#### Exercise aim:
Output the data verbatim, minus the images.
++++++++
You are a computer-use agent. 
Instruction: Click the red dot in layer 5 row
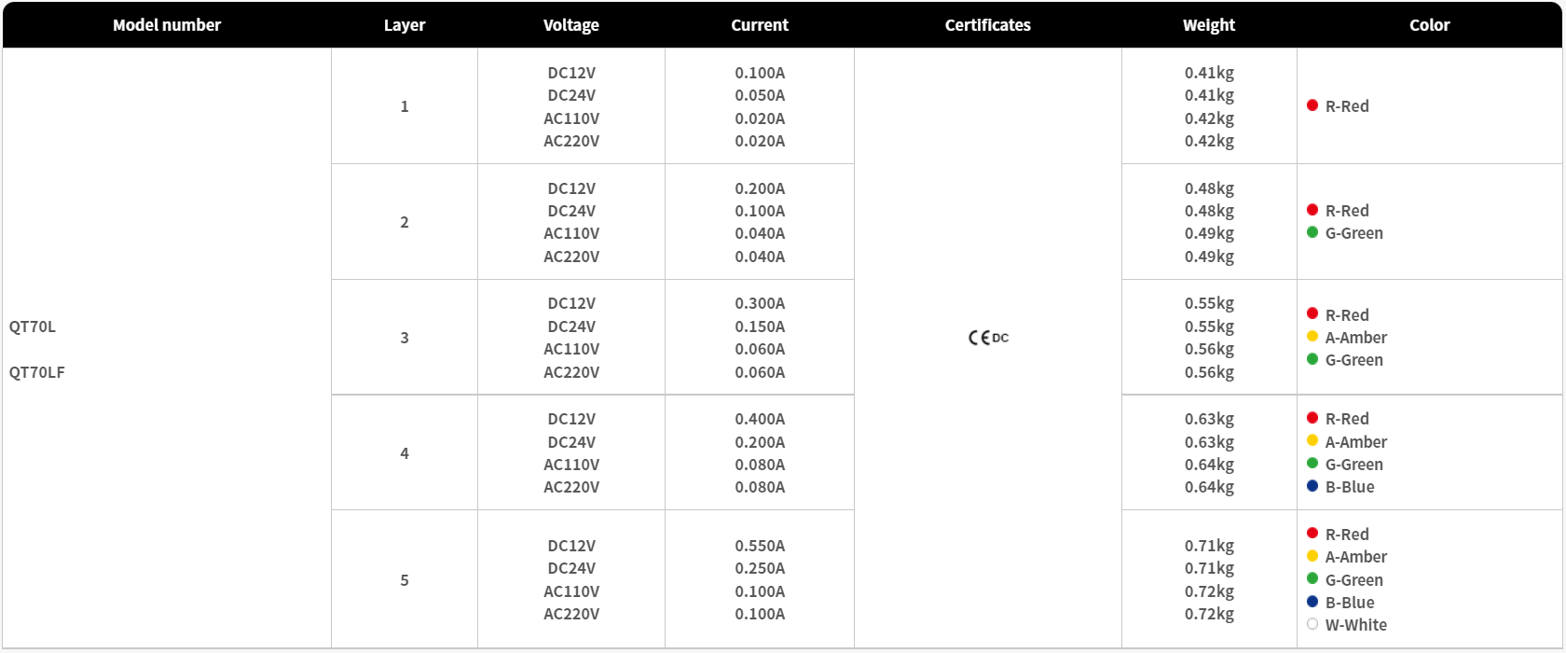coord(1312,534)
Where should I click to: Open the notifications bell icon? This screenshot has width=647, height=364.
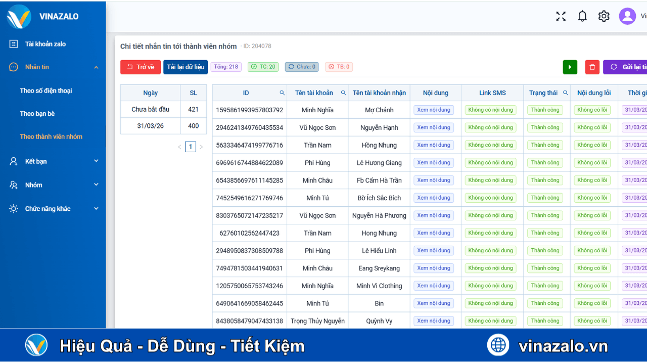tap(582, 16)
++++++++
#### Reply:
You are a computer-use agent. 
Instruction: Click the red dot in layer 5 row
coord(1312,534)
Where should I click to: Open the notifications bell icon? This screenshot has width=647, height=364.
tap(582, 16)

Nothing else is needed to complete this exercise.